Dear FreeSurfers,
I have a question concerning pctsurfcon and subcutaneous fat. The first step in the Freesurfer processing pipeline is intensity normalisation, which assumes that high intensity signal is due to white matter and uses this as a reference point. However this happens prior to skull stripping and therefore slices contain subcutaneous fat, which also has a high signal intensity. When processing images from obese subjects might the large amount of subcutaneous fat affect intensity normalisation thereby affecting measures like pctsurfcon further down the line? Or does freesurfer distinguish between subcutaneous fat and white matter?
Thanks Nenad
Hi Nenad
we actually do the intensity normalization mutliple times, the final one on the skull stripped images. We do try to distinguish even if the skull is in the image using connectivity constraints.

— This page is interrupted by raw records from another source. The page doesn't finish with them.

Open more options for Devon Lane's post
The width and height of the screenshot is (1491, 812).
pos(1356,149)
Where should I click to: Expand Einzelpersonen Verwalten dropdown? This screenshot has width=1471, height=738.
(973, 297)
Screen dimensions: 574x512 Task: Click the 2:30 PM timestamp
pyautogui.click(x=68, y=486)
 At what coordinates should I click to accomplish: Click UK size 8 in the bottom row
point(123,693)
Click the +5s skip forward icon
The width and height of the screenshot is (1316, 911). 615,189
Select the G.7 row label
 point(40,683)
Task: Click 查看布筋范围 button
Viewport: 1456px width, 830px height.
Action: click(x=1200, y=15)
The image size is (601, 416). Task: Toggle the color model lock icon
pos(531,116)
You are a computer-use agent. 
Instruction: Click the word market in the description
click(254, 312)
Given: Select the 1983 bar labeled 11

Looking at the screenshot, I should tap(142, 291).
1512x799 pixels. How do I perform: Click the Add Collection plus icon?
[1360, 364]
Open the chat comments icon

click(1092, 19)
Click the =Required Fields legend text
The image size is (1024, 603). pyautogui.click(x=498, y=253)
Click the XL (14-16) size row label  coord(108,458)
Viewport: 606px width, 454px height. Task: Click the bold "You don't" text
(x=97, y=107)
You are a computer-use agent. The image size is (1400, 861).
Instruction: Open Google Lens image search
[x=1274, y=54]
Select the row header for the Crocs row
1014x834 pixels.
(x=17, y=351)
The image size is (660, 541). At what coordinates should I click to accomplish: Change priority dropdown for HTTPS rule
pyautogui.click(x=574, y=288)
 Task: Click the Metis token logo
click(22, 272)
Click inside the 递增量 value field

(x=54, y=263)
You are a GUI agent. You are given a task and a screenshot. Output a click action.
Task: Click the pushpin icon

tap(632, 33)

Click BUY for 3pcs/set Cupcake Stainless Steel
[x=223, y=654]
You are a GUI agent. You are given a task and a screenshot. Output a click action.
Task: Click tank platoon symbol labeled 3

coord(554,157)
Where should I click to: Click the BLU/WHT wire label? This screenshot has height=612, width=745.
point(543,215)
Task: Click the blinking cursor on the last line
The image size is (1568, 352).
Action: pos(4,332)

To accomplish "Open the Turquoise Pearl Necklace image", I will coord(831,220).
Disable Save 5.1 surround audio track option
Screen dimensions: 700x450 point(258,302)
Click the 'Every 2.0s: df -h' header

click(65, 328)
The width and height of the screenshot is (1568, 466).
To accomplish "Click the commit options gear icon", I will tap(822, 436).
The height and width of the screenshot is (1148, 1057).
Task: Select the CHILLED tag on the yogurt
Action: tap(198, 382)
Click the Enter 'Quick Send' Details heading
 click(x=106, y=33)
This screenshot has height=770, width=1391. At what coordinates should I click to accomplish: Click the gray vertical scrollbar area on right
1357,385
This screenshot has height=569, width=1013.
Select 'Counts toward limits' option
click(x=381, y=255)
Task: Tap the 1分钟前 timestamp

cheers Bruce On Fri, 11 Apr 2014, N. Medic wrote:
Dear FreeSurfers,
I have a question concerning pctsurfcon and subcutaneous fat. The first step in the Freesurfer processing pipeline is intensity normalisation, which assumes that high intensity signal is due to white matter and uses this as a reference point. However this happens prior to skull stripping and therefore slices contain subcutaneous fat, which also has a high signal intensity. When processing images from obese subjects might the large amount of subcutaneous fat affect intensity normalisation thereby affecting measures like pctsurfcon further down the line? Or does freesurfer distinguish between subcutaneous fat and white matter?